** Opening LISTED RECORDS block **

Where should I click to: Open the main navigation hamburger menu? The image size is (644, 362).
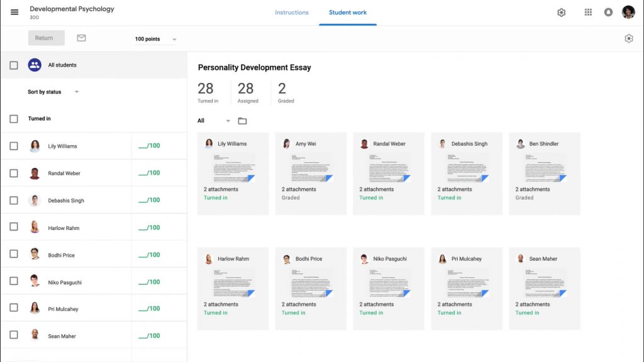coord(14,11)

** Closing LISTED RECORDS block **
** Opening LISTED RECORDS block **

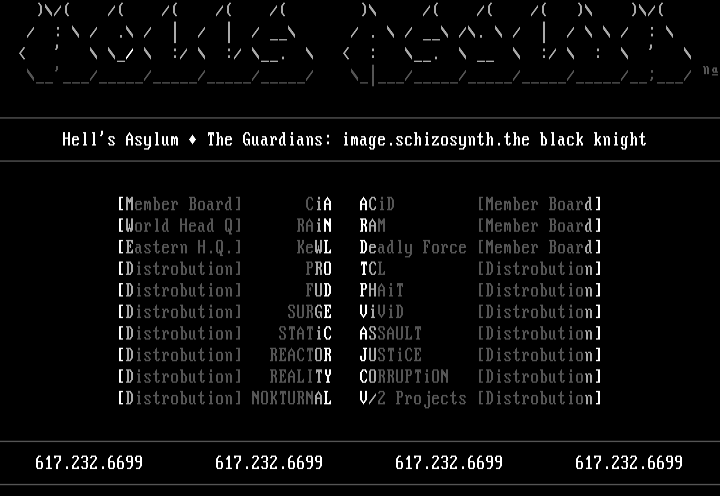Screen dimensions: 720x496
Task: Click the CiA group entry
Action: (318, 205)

** Closing LISTED RECORDS block **
** Opening LISTED RECORDS block **

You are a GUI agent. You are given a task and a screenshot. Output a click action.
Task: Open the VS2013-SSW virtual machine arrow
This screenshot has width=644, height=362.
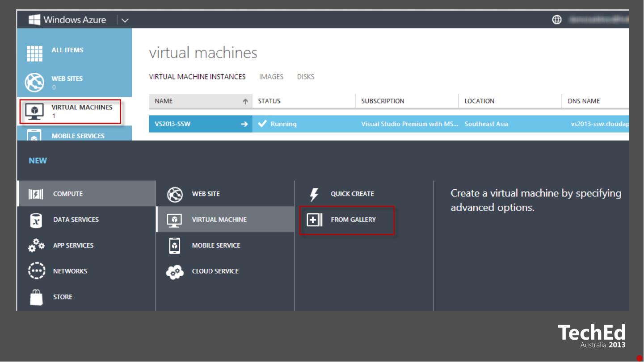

** Closing LISTED RECORDS block **

- WHAT TO DO: Which lines in the data above contain "screenshot"? Show each one.

- EXERCISE OUTPUT:
You are a GUI agent. You are given a task and a screenshot. Output a click action.
This screenshot has width=644, height=362.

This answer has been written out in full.